• **Data shown**:
----
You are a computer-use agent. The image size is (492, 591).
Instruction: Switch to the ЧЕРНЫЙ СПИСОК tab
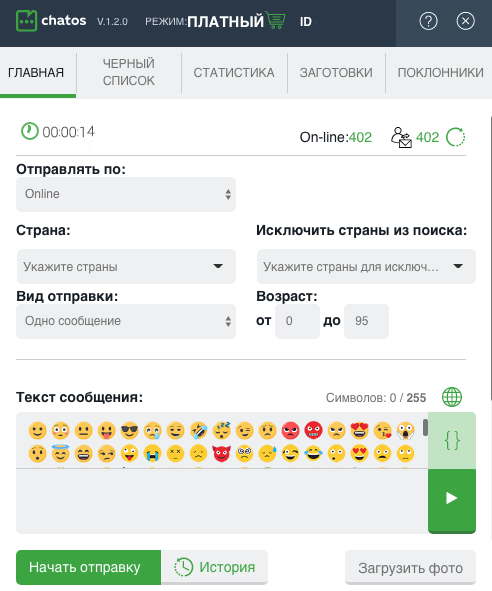129,72
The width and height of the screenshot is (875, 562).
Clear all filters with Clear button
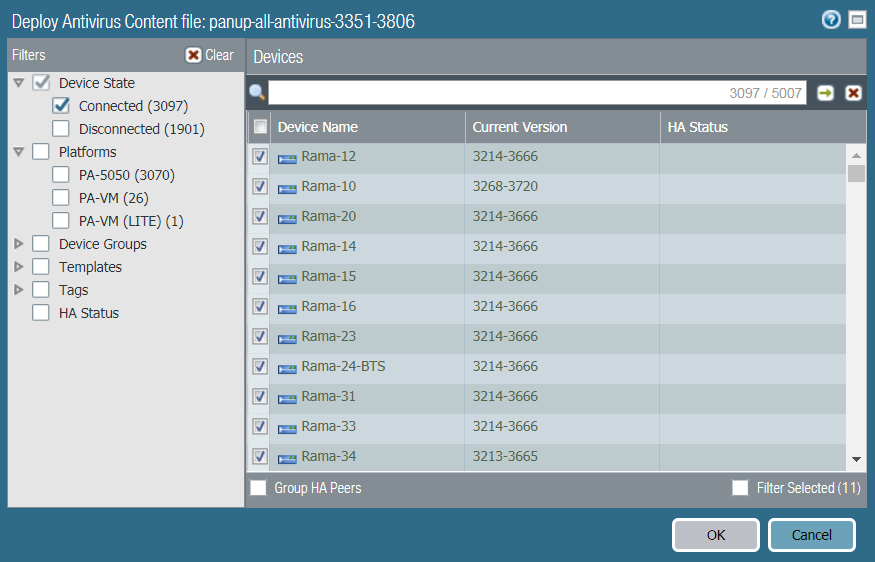click(x=210, y=55)
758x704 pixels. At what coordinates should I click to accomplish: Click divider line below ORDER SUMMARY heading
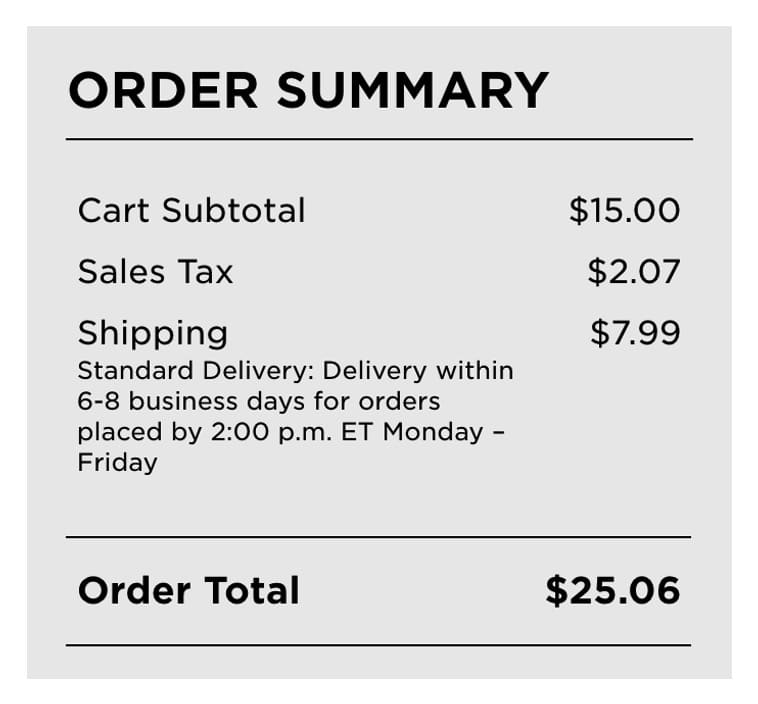click(378, 139)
----
• **Aim**:
Copy the text of all the rows above word for word, without the pictures.

• **Exercise answer**:
You are a computer-use agent. The image size is (492, 591).
Instruction: Switch to the ЧЕРНЫЙ СПИСОК tab
129,72
The width and height of the screenshot is (875, 562).
Clear all filters with Clear button
click(x=210, y=55)
758x704 pixels. At what coordinates should I click to accomplish: Click divider line below ORDER SUMMARY heading
click(378, 139)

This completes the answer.